[Records for locating displayed items]
** START **

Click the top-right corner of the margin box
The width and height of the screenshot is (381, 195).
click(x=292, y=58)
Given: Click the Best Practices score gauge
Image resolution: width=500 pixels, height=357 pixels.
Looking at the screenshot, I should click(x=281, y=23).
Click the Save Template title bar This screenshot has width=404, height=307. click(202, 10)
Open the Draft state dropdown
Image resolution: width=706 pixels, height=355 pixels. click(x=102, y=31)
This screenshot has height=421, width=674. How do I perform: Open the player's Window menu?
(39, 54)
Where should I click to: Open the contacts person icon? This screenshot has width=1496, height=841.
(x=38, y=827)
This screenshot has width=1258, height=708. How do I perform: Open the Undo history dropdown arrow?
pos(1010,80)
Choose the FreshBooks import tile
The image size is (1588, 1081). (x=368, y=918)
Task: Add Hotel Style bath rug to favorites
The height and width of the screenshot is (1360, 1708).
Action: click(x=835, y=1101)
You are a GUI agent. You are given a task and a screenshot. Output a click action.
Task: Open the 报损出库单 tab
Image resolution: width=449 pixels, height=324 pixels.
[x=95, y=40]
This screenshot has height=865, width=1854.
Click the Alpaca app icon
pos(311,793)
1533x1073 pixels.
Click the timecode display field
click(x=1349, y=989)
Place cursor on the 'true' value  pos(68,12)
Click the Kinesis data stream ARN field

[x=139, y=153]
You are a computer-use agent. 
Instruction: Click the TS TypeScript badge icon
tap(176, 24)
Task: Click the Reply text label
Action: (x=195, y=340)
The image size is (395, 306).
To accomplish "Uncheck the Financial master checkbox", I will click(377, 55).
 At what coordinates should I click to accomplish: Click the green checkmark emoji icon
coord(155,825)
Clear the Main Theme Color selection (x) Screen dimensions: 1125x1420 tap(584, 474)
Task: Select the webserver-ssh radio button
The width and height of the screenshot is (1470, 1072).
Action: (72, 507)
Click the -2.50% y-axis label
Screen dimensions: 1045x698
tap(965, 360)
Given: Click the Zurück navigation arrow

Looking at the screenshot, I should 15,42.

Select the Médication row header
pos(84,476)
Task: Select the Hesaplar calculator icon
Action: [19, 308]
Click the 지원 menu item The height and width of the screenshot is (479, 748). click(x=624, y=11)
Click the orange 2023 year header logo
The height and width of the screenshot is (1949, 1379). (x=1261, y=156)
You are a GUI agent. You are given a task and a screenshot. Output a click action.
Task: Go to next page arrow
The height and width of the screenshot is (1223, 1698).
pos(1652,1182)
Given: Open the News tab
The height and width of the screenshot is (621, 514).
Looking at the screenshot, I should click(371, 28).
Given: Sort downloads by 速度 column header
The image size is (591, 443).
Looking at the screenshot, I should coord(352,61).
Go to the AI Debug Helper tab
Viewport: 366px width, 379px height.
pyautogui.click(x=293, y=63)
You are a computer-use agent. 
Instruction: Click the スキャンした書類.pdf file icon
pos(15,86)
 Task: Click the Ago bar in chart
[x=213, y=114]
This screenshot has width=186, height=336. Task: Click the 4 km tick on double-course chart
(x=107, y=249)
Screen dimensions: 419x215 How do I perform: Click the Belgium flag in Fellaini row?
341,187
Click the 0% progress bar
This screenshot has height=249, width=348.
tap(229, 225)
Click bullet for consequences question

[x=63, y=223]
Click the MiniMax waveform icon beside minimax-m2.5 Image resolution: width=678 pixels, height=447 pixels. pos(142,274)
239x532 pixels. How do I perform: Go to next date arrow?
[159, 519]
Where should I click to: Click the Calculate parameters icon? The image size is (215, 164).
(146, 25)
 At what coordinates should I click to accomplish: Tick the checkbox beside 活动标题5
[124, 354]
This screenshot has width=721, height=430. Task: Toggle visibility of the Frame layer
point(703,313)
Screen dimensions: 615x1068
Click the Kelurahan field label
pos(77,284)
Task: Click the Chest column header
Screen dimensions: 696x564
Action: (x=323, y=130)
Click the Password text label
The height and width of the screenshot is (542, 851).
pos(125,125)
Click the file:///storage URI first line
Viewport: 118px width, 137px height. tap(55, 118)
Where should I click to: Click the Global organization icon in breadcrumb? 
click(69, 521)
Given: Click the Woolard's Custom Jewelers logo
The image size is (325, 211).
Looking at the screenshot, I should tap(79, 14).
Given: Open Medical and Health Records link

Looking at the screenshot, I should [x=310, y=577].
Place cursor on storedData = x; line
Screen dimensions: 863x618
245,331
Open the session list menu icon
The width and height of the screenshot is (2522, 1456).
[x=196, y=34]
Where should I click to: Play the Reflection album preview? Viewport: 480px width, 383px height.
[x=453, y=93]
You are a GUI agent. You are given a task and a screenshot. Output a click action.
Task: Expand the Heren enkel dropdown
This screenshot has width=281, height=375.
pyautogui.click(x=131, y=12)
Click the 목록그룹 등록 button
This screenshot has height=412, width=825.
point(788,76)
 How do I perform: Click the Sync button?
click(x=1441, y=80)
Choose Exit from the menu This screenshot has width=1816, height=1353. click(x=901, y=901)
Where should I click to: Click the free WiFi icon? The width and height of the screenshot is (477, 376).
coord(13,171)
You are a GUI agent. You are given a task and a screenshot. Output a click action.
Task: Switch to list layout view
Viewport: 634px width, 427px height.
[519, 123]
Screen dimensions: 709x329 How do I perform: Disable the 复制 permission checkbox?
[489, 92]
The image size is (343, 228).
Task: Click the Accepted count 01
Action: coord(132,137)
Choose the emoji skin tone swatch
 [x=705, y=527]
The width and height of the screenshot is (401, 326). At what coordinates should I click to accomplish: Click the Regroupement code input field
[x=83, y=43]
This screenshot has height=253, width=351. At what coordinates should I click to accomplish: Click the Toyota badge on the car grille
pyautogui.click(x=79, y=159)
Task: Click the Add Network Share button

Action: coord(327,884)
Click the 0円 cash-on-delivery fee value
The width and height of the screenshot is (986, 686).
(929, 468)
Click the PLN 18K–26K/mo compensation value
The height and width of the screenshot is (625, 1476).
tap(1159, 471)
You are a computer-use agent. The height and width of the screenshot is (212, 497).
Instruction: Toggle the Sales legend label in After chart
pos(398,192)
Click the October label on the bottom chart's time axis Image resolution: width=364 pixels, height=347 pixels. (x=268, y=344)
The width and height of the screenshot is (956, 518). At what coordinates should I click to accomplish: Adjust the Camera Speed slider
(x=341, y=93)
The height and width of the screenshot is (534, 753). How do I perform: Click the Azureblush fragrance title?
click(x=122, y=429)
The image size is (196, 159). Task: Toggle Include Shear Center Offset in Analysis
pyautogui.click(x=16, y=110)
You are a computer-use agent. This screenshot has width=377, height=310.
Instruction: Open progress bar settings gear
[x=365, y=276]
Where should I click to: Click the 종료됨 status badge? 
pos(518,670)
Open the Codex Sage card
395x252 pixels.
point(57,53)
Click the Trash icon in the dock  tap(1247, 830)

** END **

_Problem description:_ Express every line of the records as a JSON list of strings, one string per line, skipping any blank lines.

_Full output:_
[
  "Click the top-right corner of the margin box",
  "The width and height of the screenshot is (381, 195).",
  "click(x=292, y=58)",
  "Given: Click the Best Practices score gauge",
  "Image resolution: width=500 pixels, height=357 pixels.",
  "Looking at the screenshot, I should click(x=281, y=23).",
  "Click the Save Template title bar This screenshot has width=404, height=307. click(202, 10)",
  "Open the Draft state dropdown",
  "Image resolution: width=706 pixels, height=355 pixels. click(x=102, y=31)",
  "This screenshot has height=421, width=674. How do I perform: Open the player's Window menu?",
  "(39, 54)",
  "Where should I click to: Open the contacts person icon? This screenshot has width=1496, height=841.",
  "(x=38, y=827)",
  "This screenshot has width=1258, height=708. How do I perform: Open the Undo history dropdown arrow?",
  "pos(1010,80)",
  "Choose the FreshBooks import tile",
  "The image size is (1588, 1081). (x=368, y=918)",
  "Task: Add Hotel Style bath rug to favorites",
  "The height and width of the screenshot is (1360, 1708).",
  "Action: click(x=835, y=1101)",
  "You are a GUI agent. You are given a task and a screenshot. Output a click action.",
  "Task: Open the 报损出库单 tab",
  "Image resolution: width=449 pixels, height=324 pixels.",
  "[x=95, y=40]",
  "This screenshot has height=865, width=1854.",
  "Click the Alpaca app icon",
  "pos(311,793)",
  "1533x1073 pixels.",
  "Click the timecode display field",
  "click(x=1349, y=989)",
  "Place cursor on the 'true' value  pos(68,12)",
  "Click the Kinesis data stream ARN field",
  "[x=139, y=153]",
  "You are a computer-use agent. ",
  "Instruction: Click the TS TypeScript badge icon",
  "tap(176, 24)",
  "Task: Click the Reply text label",
  "Action: (x=195, y=340)",
  "The image size is (395, 306).",
  "To accomplish \"Uncheck the Financial master checkbox\", I will click(377, 55).",
  " At what coordinates should I click to accomplish: Click the green checkmark emoji icon",
  "coord(155,825)",
  "Clear the Main Theme Color selection (x) Screen dimensions: 1125x1420 tap(584, 474)",
  "Task: Select the webserver-ssh radio button",
  "The width and height of the screenshot is (1470, 1072).",
  "Action: (72, 507)",
  "Click the -2.50% y-axis label",
  "Screen dimensions: 1045x698",
  "tap(965, 360)",
  "Given: Click the Zurück navigation arrow",
  "Looking at the screenshot, I should 15,42.",
  "Select the Médication row header",
  "pos(84,476)",
  "Task: Select the Hesaplar calculator icon",
  "Action: [19, 308]",
  "Click the 지원 menu item The height and width of the screenshot is (479, 748). click(x=624, y=11)",
  "Click the orange 2023 year header logo",
  "The height and width of the screenshot is (1949, 1379). (x=1261, y=156)",
  "You are a GUI agent. You are given a task and a screenshot. Output a click action.",
  "Task: Go to next page arrow",
  "The height and width of the screenshot is (1223, 1698).",
  "pos(1652,1182)",
  "Given: Open the News tab",
  "The height and width of the screenshot is (621, 514).",
  "Looking at the screenshot, I should click(371, 28).",
  "Given: Sort downloads by 速度 column header",
  "The image size is (591, 443).",
  "Looking at the screenshot, I should coord(352,61).",
  "Go to the AI Debug Helper tab",
  "Viewport: 366px width, 379px height.",
  "pyautogui.click(x=293, y=63)",
  "You are a computer-use agent. ",
  "Instruction: Click the スキャンした書類.pdf file icon",
  "pos(15,86)",
  " Task: Click the Ago bar in chart",
  "[x=213, y=114]",
  "This screenshot has width=186, height=336. Task: Click the 4 km tick on double-course chart",
  "(x=107, y=249)",
  "Screen dimensions: 419x215 How do I perform: Click the Belgium flag in Fellaini row?",
  "341,187",
  "Click the 0% progress bar",
  "This screenshot has height=249, width=348.",
  "tap(229, 225)",
  "Click bullet for consequences question",
  "[x=63, y=223]",
  "Click the MiniMax waveform icon beside minimax-m2.5 Image resolution: width=678 pixels, height=447 pixels. pos(142,274)",
  "239x532 pixels. How do I perform: Go to next date arrow?",
  "[159, 519]",
  "Where should I click to: Click the Calculate parameters icon? The image size is (215, 164).",
  "(146, 25)",
  " At what coordinates should I click to accomplish: Tick the checkbox beside 活动标题5",
  "[124, 354]",
  "This screenshot has width=721, height=430. Task: Toggle visibility of the Frame layer",
  "point(703,313)",
  "Screen dimensions: 615x1068",
  "Click the Kelurahan field label",
  "pos(77,284)",
  "Task: Click the Chest column header",
  "Screen dimensions: 696x564",
  "Action: (x=323, y=130)",
  "Click the Password text label",
  "The height and width of the screenshot is (542, 851).",
  "pos(125,125)",
  "Click the file:///storage URI first line",
  "Viewport: 118px width, 137px height. tap(55, 118)",
  "Where should I click to: Click the Global organization icon in breadcrumb? ",
  "click(69, 521)",
  "Given: Click the Woolard's Custom Jewelers logo",
  "The image size is (325, 211).",
  "Looking at the screenshot, I should tap(79, 14).",
  "Given: Open Medical and Health Records link",
  "Looking at the screenshot, I should [x=310, y=577].",
  "Place cursor on storedData = x; line",
  "Screen dimensions: 863x618",
  "245,331",
  "Open the session list menu icon",
  "The width and height of the screenshot is (2522, 1456).",
  "[x=196, y=34]",
  "Where should I click to: Play the Reflection album preview? Viewport: 480px width, 383px height.",
  "[x=453, y=93]",
  "You are a GUI agent. You are given a task and a screenshot. Output a click action.",
  "Task: Expand the Heren enkel dropdown",
  "This screenshot has width=281, height=375.",
  "pyautogui.click(x=131, y=12)",
  "Click the 목록그룹 등록 button",
  "This screenshot has height=412, width=825.",
  "point(788,76)",
  " How do I perform: Click the Sync button?",
  "click(x=1441, y=80)",
  "Choose Exit from the menu This screenshot has width=1816, height=1353. click(x=901, y=901)",
  "Where should I click to: Click the free WiFi icon? The width and height of the screenshot is (477, 376).",
  "coord(13,171)",
  "You are a GUI agent. You are given a task and a screenshot. Output a click action.",
  "Task: Switch to list layout view",
  "Viewport: 634px width, 427px height.",
  "[519, 123]",
  "Screen dimensions: 709x329 How do I perform: Disable the 复制 permission checkbox?",
  "[489, 92]",
  "The image size is (343, 228).",
  "Task: Click the Accepted count 01",
  "Action: coord(132,137)",
  "Choose the emoji skin tone swatch",
  " [x=705, y=527]",
  "The width and height of the screenshot is (401, 326). At what coordinates should I click to accomplish: Click the Regroupement code input field",
  "[x=83, y=43]",
  "This screenshot has height=253, width=351. At what coordinates should I click to accomplish: Click the Toyota badge on the car grille",
  "pyautogui.click(x=79, y=159)",
  "Task: Click the Add Network Share button",
  "Action: coord(327,884)",
  "Click the 0円 cash-on-delivery fee value",
  "The width and height of the screenshot is (986, 686).",
  "(929, 468)",
  "Click the PLN 18K–26K/mo compensation value",
  "The height and width of the screenshot is (625, 1476).",
  "tap(1159, 471)",
  "You are a computer-use agent. The height and width of the screenshot is (212, 497).",
  "Instruction: Toggle the Sales legend label in After chart",
  "pos(398,192)",
  "Click the October label on the bottom chart's time axis Image resolution: width=364 pixels, height=347 pixels. (x=268, y=344)",
  "The width and height of the screenshot is (956, 518). At what coordinates should I click to accomplish: Adjust the Camera Speed slider",
  "(x=341, y=93)",
  "The height and width of the screenshot is (534, 753). How do I perform: Click the Azureblush fragrance title?",
  "click(x=122, y=429)",
  "The image size is (196, 159). Task: Toggle Include Shear Center Offset in Analysis",
  "pyautogui.click(x=16, y=110)",
  "You are a computer-use agent. This screenshot has width=377, height=310.",
  "Instruction: Open progress bar settings gear",
  "[x=365, y=276]",
  "Where should I click to: Click the 종료됨 status badge? ",
  "pos(518,670)",
  "Open the Codex Sage card",
  "395x252 pixels.",
  "point(57,53)",
  "Click the Trash icon in the dock  tap(1247, 830)"
]